Werewolves of London
What's the furthest you've travelled for the least amount of money/open spot?
It was an unpaid open spot in Blackpool. We left at 2pm from Cardiff and didn’t get back until 6:30am the following morning. It was the night before the WUSA 2016 final, where I went a little crazy and put too much rage into the set. Silly boy.
Best chicken you've ever tasted?
Chicken Parmigiana in a pub in Melbourne. Breaded chicken topped with pizza sauce, ham, and melted cheese with chips on the side. Filth!
On a scale of 1-10 , how hungry are you right now?
I would sell a kidney for a cheeky bap right now.

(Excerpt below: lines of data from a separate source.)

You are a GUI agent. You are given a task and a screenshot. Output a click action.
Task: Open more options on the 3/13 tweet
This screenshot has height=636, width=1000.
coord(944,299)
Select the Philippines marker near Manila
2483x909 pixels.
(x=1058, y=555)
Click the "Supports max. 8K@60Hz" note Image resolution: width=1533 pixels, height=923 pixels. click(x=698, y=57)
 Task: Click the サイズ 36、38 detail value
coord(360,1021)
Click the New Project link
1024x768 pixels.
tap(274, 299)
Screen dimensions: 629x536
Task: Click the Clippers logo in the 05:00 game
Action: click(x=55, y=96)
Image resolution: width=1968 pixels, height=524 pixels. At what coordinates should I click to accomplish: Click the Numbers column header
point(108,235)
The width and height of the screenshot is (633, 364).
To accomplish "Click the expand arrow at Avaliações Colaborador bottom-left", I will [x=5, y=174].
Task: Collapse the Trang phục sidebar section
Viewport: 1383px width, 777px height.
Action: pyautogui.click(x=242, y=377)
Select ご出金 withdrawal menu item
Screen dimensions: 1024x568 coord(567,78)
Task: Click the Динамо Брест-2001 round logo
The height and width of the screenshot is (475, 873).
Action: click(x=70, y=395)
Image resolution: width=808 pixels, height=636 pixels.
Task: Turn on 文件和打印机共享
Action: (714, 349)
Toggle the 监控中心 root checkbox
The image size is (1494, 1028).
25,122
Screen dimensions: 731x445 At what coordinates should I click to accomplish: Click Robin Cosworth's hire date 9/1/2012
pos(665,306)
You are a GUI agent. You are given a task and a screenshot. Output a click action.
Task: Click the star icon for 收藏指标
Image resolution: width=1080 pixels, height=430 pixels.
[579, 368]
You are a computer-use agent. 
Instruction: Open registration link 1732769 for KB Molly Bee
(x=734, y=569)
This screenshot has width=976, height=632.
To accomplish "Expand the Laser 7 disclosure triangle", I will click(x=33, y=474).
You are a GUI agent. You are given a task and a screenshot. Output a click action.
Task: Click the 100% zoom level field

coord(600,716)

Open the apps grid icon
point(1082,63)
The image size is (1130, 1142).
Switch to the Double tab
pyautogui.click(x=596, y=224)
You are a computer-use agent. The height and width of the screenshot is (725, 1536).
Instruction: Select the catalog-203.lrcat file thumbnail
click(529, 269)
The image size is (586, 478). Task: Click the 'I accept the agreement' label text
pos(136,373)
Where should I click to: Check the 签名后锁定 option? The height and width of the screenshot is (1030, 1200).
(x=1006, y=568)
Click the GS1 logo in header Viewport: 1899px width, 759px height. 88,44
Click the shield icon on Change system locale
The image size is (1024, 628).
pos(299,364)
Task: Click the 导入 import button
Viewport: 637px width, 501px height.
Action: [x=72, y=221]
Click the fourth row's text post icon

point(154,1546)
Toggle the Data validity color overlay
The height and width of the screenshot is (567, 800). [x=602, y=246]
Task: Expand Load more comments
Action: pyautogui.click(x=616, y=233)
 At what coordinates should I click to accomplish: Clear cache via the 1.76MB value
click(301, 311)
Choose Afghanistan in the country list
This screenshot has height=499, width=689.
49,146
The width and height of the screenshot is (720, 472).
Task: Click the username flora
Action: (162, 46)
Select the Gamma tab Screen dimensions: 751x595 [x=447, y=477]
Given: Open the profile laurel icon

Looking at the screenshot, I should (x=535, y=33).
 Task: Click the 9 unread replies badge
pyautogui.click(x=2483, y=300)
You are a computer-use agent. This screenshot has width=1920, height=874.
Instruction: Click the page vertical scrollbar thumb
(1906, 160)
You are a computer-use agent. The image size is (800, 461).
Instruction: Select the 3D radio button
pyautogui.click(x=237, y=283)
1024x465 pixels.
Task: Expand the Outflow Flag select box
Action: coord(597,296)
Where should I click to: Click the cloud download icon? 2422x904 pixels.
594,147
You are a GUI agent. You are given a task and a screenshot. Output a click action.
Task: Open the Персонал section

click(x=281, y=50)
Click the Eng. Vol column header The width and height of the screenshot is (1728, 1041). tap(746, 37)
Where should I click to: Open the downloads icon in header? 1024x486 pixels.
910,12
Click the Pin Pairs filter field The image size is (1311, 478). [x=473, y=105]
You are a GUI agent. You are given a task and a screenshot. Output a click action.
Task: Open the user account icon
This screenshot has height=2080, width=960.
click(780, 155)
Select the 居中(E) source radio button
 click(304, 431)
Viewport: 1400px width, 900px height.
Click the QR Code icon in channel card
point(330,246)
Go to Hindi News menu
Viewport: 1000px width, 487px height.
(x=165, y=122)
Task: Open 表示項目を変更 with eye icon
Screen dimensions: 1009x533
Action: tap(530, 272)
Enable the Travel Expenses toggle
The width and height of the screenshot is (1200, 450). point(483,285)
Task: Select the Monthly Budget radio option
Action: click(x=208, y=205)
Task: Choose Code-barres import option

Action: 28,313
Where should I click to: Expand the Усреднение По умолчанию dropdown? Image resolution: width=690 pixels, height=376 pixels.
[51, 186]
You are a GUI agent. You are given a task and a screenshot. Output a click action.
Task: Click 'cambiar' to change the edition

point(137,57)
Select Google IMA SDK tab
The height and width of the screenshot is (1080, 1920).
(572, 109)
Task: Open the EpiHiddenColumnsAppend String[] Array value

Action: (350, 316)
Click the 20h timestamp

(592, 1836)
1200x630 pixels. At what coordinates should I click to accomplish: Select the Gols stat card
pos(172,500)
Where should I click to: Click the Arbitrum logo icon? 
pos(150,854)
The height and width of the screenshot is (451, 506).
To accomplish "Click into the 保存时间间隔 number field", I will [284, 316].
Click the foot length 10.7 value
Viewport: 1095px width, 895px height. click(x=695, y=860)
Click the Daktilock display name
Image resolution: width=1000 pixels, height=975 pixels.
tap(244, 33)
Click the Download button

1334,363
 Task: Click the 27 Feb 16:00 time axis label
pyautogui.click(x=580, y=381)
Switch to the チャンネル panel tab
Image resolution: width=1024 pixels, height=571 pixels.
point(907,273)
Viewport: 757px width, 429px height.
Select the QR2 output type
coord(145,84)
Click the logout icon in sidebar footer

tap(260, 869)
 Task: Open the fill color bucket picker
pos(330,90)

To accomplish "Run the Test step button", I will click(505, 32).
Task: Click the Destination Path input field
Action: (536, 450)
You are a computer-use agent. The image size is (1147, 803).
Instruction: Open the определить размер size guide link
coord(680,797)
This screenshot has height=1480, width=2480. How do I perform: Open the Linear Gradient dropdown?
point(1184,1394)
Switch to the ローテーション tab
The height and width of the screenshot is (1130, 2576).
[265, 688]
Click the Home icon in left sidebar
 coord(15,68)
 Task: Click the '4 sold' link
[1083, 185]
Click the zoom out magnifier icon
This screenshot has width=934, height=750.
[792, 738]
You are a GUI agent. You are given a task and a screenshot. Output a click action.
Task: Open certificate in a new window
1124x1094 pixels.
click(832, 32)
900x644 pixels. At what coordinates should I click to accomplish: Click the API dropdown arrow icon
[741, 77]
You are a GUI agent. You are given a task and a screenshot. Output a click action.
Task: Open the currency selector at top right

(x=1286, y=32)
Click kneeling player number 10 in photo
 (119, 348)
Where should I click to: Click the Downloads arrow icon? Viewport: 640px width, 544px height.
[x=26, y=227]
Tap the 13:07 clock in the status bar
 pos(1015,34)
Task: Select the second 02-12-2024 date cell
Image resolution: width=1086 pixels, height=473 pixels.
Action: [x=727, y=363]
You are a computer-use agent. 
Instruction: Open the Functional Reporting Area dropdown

How has lockdown been for you?
It has been ok for me. I am very aware that I shouldn’t complain because there are people dying all over the world, so I believe that being a little precious about not gigging is low on the seriousness scale. I have not been a full-time comedian, so I guess there is a positive there. I got a job during lockdown painting and decorating flats that were between tenancy. It was a great help financially and it replaced the money I earned from comedy and working full time in a café. It has been an eye opener for sure. Never before have I seen pubic hairs in spiders’ webs but thanks to that job, I can now tick that off the bucket list. The most important thing for myself during lockdown was self-care. Keeping a positive state of mental
health while trying to exercise as much as possible. It was a very uncertain time, but it is imperative to keep your head on, don’t consume bullshit and most importantly be good to others around you.
Have you been more or less productive?
It has been a less productive time for me to be honest. The world is on fire, humanity is showing its ugliest side by marginalising people and everyone is turning on each other. I’ve lost family members and friends have lost wives, mothers and fathers. It has been hard to find the ‘funny’ in situations. I’m quite and empathetic person so I feed of the energy which is around me. I believe that we need to laugh now more than ever but the only problem I have found is that it’s hard to find funny or happy things on the internet, news or social media these days.
Anything else you’d like to say?
In the words of Ted Theodore Logan and Bill S. Preston Esquire – BE EXCELLENT TO EACH OTHER.